=== Request ===
Rewrite the records from the line that contains "notice (441, 1137)" through the line that contains "standard (233, 1137)", inclusive, replacing "academic" with "scholarly" and leaving everything else unchanged.

=== Material for the task ===
--- Begin ---
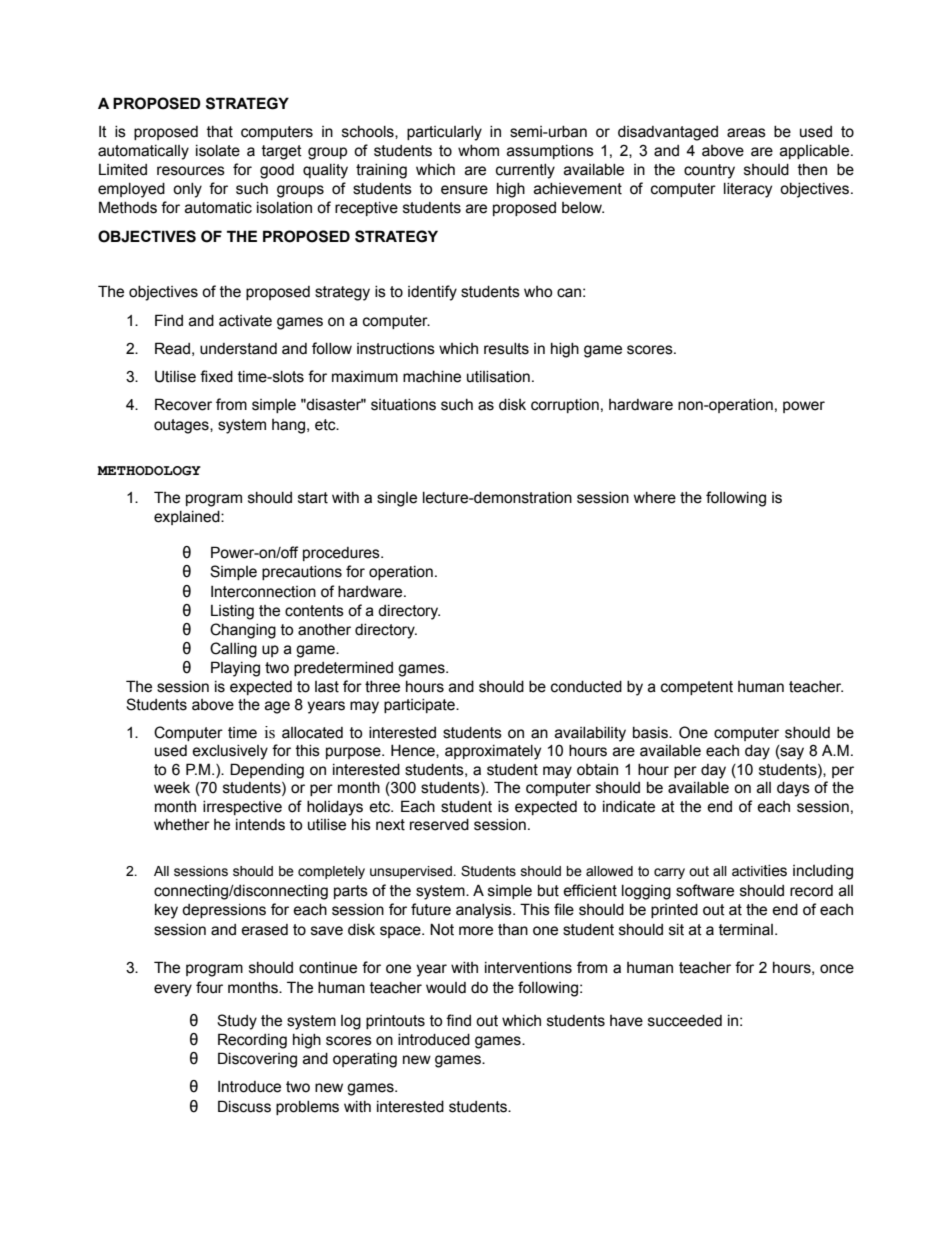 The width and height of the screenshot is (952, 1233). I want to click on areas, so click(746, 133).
--- End ---
--- Begin ---
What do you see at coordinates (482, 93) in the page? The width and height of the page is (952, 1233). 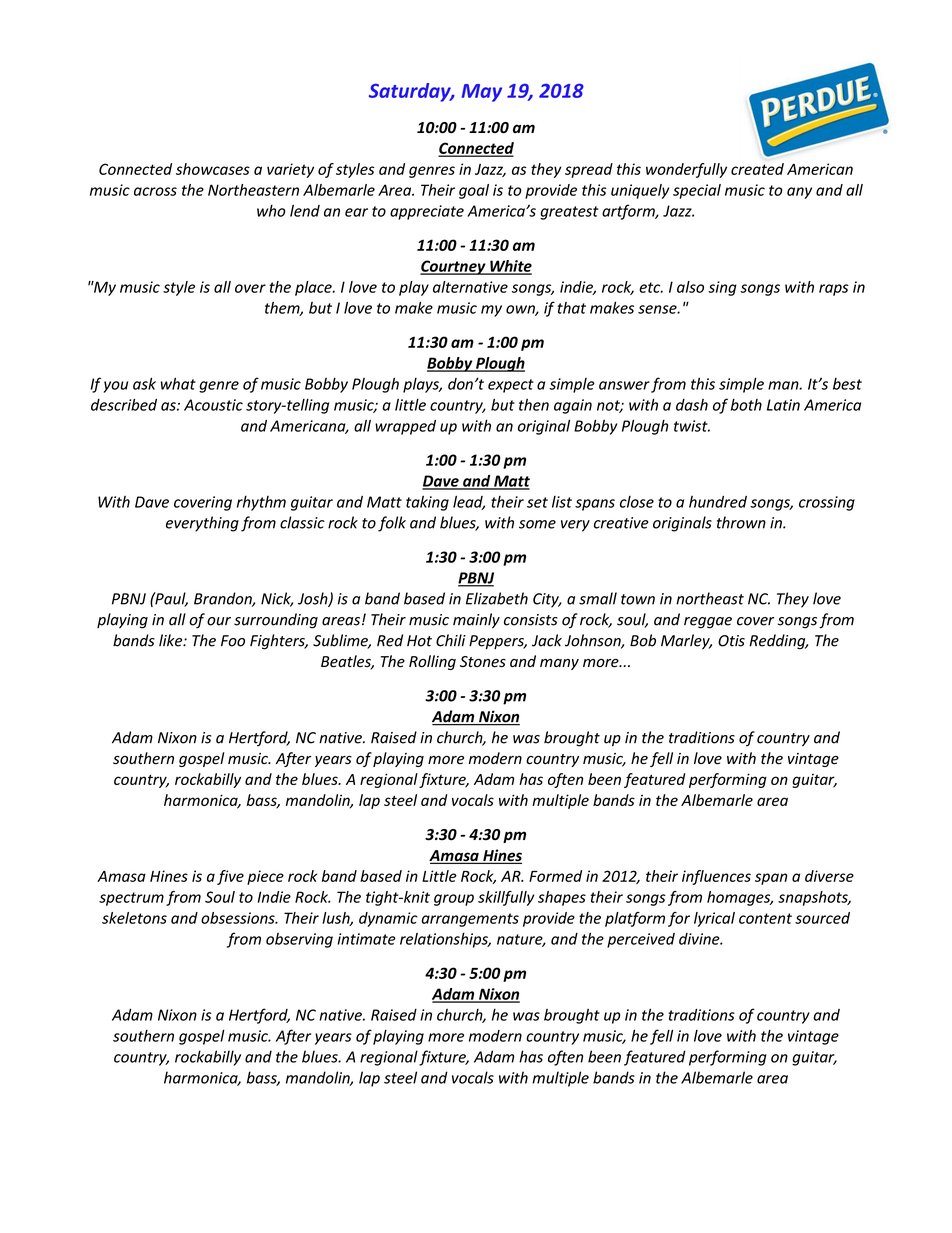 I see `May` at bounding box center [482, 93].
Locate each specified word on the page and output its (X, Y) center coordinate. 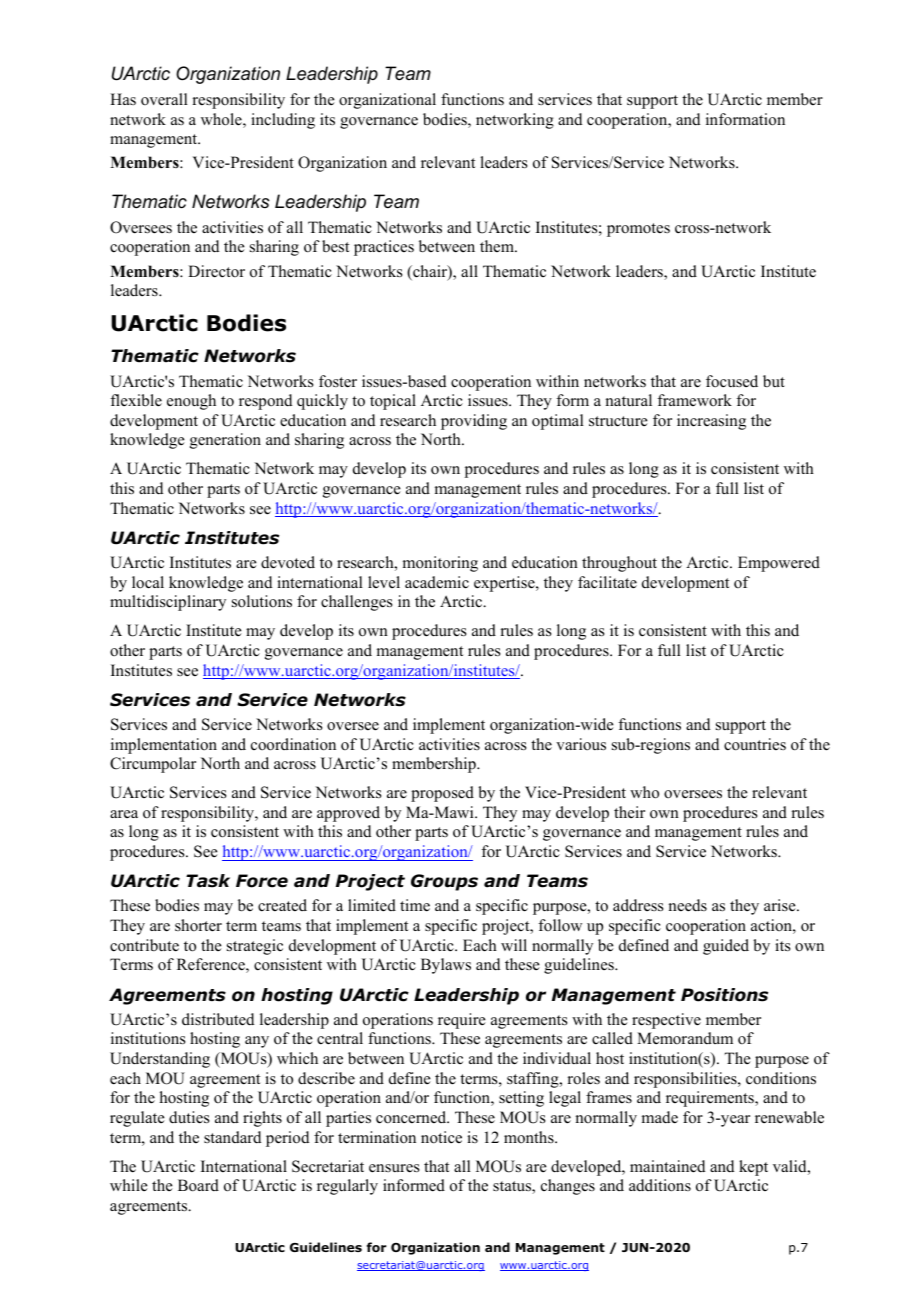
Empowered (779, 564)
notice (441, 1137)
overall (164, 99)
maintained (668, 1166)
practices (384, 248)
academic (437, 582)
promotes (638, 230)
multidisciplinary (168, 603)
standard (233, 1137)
--- End ---
--- Begin ---
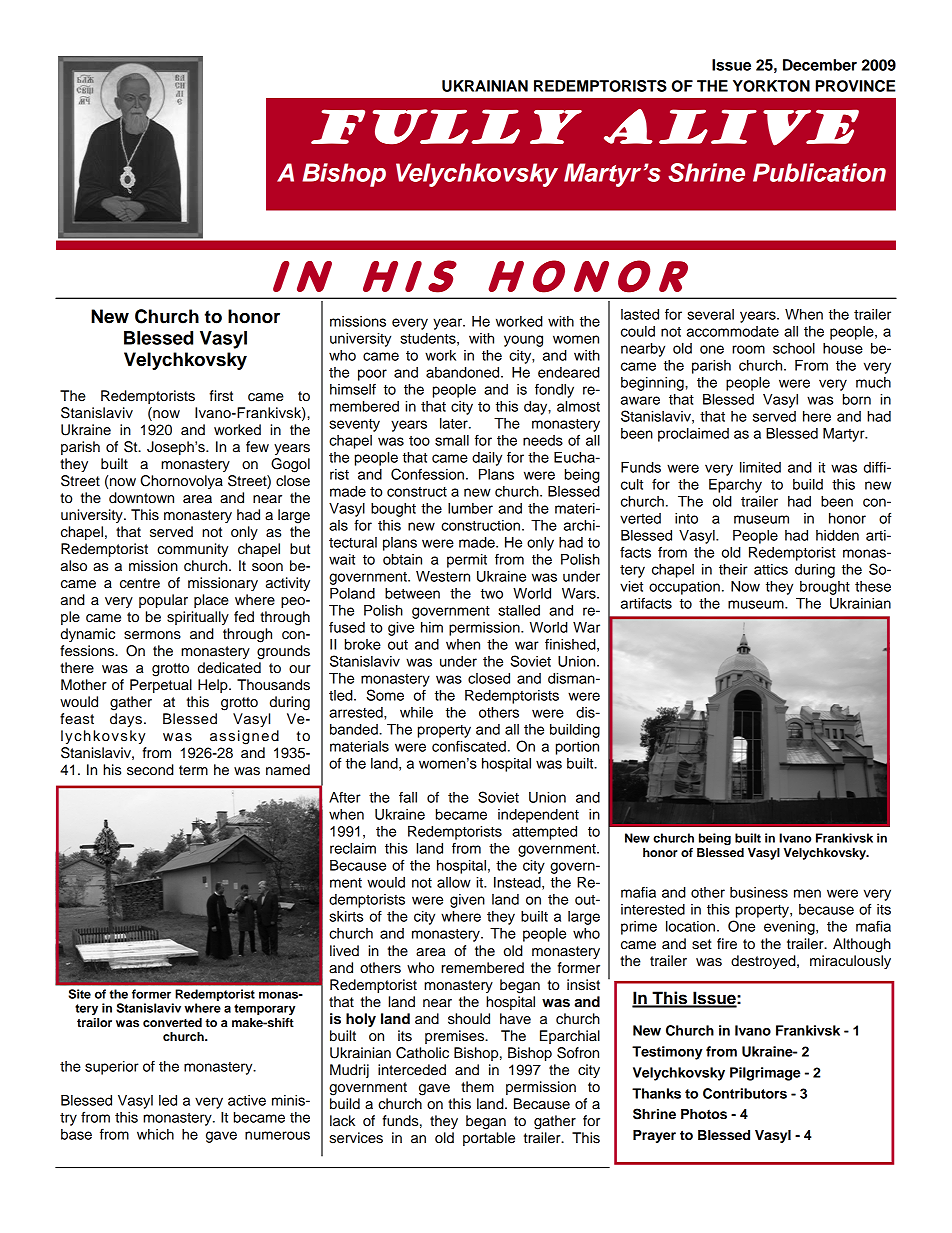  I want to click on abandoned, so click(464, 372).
--- End ---
=== Exercise response ===
notice (441, 1137)
overall (164, 99)
maintained (668, 1166)
practices (384, 248)
scholarly (437, 582)
promotes (638, 230)
multidisciplinary (168, 603)
standard (233, 1137)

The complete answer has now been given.